[FRAGMENTO DE ORIGEN]
=====

Stephen
Sondheim, el compositor y letrista de Broadway, es un genio. No porque lo diga yo sino por la diamantina
contundencia de su producción. Se dice que se requiere una dosis de
conocimiento o sofisticación para apreciarlo, puede que eso fuera cierto cuando
comenzó, hoy sus innovaciones ya están incorporadas a las resoluciones de la
música popular, porque como con todo genio, los compositores que admiraron su
trabajo y surgieron después lo hicieron asequible al gran público. Tanto es así
que Disney, que no produce nada que no llegue a generar adhesiones millonarias
en almas y billetes, se anima a llevar al cine este musical suyo. Se dice
también que es un gusto adquirido, que es necesario escucharlo más de una vez
para comenzar a degustarlo, dicho así suena trabajoso, pero Patricio Rey y los
redonditos de ricota también lo son y eso no impidió que se transformaran en un
culto multitudinario. A lo que voy es que no será Palito Ortega, pero tampoco
es Schoenberg. No tendrá la fácil y verificable melodía típica del sonido
Broadway, pero tampoco se sale de sus obras sin tararear alguna canción. Él es
otra cosa. Sus devotos siempre debemos sacarnos de encima primero estas
consideraciones, porque más de una vez nos hemos chocado al mencionarlo con un
“Ah, Sondheim”, con el que se quiere descalificarlo por raro o demandante.

=====

Registros del conjunto de datos:
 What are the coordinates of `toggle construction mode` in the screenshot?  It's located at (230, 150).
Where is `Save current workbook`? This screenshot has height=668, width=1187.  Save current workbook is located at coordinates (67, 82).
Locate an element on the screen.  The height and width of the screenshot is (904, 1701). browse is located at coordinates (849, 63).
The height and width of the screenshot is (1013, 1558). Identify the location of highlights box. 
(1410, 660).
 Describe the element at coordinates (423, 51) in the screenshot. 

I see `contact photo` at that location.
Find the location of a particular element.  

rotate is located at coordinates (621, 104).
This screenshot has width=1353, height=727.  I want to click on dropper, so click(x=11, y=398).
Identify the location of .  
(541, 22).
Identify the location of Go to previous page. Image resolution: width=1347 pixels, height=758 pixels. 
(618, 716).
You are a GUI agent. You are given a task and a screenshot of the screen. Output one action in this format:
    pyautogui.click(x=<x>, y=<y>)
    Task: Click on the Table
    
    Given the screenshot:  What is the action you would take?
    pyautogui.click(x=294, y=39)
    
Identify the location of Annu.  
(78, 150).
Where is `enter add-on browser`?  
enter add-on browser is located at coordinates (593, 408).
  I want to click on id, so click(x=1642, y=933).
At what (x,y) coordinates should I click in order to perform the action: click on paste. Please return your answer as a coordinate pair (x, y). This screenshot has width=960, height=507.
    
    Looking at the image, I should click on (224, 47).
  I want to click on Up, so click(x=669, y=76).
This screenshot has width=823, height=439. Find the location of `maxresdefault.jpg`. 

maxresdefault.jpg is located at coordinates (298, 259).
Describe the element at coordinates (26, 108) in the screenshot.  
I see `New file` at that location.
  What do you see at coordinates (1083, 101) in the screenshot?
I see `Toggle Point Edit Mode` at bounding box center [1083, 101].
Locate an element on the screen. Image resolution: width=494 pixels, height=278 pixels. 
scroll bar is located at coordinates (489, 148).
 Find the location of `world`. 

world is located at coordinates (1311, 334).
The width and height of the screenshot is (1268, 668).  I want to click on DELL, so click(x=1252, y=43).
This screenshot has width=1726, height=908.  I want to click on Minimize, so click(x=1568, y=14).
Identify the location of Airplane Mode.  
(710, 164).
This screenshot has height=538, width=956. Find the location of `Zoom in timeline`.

=====

¿Por qué, según el texto sobre Sondheim, sus devotos deben «sacarnos de encima primero estas consideraciones»? Explícalo en una a tres oraciones.

[RESPUESTA]
Porque más de una vez, al mencionarlo, se han topado con un «Ah, Sondheim» con el que se busca descalificarlo por raro o demandante.